Introduction
The Decimation and Anti-Aliasing FIR Filter Combo
Naive Hardware Implementation
Reduce number of calculations - Move decimator before multiplier
Polyphase decomposition of the original filter
The Noble Identity for Decimation
Reusing Common Hardware in the Fast Clock Domain
Delayed multiplications instead of delayed inputs
Conclusion
References
Footnotes

Introduction

I’ve been reading up on polyphase filters and multi-rate digital signal processing. It’s a broad topic, but as a beginner I need to start with the basics.
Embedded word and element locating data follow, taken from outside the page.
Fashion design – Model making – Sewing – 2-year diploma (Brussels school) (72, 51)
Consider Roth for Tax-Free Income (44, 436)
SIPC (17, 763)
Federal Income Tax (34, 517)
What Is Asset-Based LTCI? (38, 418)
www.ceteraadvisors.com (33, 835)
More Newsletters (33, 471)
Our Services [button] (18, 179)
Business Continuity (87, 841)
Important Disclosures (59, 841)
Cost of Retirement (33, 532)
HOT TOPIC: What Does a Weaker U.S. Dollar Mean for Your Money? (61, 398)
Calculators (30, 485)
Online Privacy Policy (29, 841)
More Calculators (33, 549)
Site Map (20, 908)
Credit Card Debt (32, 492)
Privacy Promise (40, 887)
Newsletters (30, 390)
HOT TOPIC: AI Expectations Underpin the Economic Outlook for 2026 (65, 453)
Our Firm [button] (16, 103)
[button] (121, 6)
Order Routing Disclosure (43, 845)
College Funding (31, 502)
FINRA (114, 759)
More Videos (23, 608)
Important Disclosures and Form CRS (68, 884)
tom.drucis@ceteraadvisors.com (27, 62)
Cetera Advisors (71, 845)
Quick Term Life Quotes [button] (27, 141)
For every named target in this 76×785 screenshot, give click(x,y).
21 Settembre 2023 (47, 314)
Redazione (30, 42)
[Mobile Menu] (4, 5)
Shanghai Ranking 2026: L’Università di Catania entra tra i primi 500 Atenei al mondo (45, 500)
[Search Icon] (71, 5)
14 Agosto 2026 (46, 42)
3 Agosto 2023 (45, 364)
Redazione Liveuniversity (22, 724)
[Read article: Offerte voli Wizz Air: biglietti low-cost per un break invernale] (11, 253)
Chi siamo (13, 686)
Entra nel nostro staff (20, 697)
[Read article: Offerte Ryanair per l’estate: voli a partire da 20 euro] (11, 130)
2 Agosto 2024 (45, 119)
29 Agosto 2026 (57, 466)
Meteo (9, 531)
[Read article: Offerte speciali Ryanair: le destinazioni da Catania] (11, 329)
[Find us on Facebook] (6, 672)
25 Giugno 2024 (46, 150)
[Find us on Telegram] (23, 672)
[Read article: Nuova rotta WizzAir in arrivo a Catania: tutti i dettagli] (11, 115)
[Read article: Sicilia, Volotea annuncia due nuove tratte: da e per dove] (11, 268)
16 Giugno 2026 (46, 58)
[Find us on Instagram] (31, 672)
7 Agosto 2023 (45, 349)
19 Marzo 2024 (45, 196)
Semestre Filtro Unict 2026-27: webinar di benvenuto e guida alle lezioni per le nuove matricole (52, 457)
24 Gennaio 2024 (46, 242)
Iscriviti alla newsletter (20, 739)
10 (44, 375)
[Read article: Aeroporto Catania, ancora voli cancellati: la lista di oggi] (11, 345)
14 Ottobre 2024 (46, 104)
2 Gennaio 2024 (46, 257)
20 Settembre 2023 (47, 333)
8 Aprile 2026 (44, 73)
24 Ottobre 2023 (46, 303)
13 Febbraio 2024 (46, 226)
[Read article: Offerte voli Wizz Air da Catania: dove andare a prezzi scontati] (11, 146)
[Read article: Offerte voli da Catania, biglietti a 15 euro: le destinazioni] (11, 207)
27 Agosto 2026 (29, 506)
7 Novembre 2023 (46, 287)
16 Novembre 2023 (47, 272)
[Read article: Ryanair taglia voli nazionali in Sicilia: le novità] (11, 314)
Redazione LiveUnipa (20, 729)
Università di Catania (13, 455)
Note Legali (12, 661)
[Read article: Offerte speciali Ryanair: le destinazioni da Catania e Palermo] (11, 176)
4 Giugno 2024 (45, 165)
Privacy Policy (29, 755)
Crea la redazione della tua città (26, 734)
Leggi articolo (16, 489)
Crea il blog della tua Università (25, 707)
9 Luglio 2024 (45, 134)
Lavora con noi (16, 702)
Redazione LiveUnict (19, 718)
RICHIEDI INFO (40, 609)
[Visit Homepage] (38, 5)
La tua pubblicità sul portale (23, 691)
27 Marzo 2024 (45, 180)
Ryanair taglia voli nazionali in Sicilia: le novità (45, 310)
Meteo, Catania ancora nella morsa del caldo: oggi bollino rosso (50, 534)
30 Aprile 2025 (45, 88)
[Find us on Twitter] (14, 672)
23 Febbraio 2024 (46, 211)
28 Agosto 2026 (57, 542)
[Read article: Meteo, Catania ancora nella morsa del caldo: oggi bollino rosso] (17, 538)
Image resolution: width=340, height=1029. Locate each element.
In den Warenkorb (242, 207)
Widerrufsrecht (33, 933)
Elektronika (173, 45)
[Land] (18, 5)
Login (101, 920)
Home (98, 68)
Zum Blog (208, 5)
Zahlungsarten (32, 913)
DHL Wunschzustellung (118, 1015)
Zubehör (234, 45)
And to better internalize those, I like to expand the generic math into concretely worked-out, smaller examples.

And if I’m going to write things down anyway, I might as well put them in a blog post, this way I know where to look if I want to review things later.

I hope the content here is useful to someone, but don’t assume that I know what I’m doing. There are hundreds of articles on the web on the same topic, so make sure to sample a bunch of them to get different perspectives.

One of the things that clicked with me while writing this, is the benefit of rearranging the mathematical equations so that they reflect the hardware implementation. In the past, I’ve seen a different of architectures for polyphase filters. I was able to understand them intuitively but linking them to math adds an additional layer of confidence.

So that’s one of the things I’m doing here: switch back and forth between math and hardware architecture.

Update: in a later blog post, I added a section about common DSP notations. Check it out first!

The Decimation and Anti-Aliasing FIR Filter Combo

In digital signal processing (DSP), decimation is an operation in which you retain 1 out of every M samples and throw away the rest. It has the benefit of bringing the sample rate down, and thus the amount of data that flows through the system, the clock speed, the number of calculations etc. Decimation is a very common operation.

When following DSP theory, if you want to decimate a signal from a sample rate \(f_s\) to a sample rate \(f_{s/M}\), you first need to apply an anti-aliasing filter that removes all the frequeny components above \(f_s/(2 \cdot M)\) to make sure that the Nyquist criterium remains valid after the sample frequency has been reduced.¹

When using an FIR filter, the conceptual block diagram looks like this:

Filter then decimate basic block diagram

Let’s do this with 7-tap FIR filter that has transfer function \(H(z)\) and a decimation factor M of 3.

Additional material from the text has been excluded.